1-18, 2022, Art no. 5520018, doi: 10.1109/TGRS.2021.3136336.
Hyperspectral image (HSI) unmixing is an increasingly studied problem in various areas, including
remote sensing. It has been tackled using both physical model-based approaches and more recently
machine learning-based ones. In this article, we propose a new HSI unmixing algorithm combining
both model- and learning-based techniques, based on algorithm unrolling approaches, delivering
improved unmixing performance. Our approach unrolls the alternating direction method of
multipliers (ADMMs) solver of a constrained sparse regression problem underlying a linear mixture
model. We then propose a neural network structure for abundance estimation that can be trained
using supervised learning techniques based on a new composite loss function. We also propose
another neural network structure for blind unmixing that can be trained using unsupervised
learning techniques.
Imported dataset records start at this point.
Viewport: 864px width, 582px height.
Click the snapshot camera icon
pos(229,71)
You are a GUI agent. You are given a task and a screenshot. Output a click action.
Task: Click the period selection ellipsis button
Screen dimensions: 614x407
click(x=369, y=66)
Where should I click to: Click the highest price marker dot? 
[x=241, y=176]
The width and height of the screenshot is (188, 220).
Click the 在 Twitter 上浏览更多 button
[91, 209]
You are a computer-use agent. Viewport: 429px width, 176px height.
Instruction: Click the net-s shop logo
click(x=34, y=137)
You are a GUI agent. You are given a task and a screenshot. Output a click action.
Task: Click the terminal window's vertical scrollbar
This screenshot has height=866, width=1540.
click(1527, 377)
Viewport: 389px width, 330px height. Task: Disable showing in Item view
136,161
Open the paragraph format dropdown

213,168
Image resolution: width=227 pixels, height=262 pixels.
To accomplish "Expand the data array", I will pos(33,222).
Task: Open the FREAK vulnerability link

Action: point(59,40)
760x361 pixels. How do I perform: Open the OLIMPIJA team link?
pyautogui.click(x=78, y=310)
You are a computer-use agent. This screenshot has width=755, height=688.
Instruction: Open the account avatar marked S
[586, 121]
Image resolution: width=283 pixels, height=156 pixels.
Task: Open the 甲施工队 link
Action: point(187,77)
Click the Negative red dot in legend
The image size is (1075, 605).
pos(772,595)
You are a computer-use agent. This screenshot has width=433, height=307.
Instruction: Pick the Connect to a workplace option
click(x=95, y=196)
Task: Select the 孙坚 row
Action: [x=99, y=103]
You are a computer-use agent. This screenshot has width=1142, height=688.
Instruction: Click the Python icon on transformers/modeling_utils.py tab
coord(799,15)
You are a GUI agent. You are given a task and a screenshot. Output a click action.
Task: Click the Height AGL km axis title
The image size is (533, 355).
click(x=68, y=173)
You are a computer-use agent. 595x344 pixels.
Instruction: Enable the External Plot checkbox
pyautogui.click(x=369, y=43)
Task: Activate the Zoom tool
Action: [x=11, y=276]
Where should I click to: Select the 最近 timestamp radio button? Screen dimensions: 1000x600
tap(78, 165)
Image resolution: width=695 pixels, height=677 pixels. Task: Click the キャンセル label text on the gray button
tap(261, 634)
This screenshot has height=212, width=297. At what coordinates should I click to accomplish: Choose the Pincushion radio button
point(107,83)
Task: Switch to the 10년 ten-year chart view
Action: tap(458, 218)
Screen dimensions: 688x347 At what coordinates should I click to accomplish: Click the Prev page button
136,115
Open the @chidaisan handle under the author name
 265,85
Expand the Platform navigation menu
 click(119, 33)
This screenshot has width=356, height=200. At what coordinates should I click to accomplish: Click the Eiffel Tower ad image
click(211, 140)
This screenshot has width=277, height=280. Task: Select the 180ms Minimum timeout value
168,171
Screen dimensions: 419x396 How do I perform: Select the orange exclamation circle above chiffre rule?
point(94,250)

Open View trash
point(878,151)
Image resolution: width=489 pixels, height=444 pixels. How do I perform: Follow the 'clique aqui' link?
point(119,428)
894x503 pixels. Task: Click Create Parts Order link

Our proposed networks are also shown to possess a lighter and richer
structure containing less learnable parameters and more skip connections compared with other
competing architectures. Extensive experiments show that the proposed methods can achieve much
faster convergence and better performance even with a very small training dataset size when
compared with other unmixing methods, such as model-inspired neural network for abundance
estimation (MNN-AE), model-inspired neural network for blind unmixing (MNN-BU), unmixing using
deep image prior (UnDIP), and endmember-guided unmixing network (EGU-Net).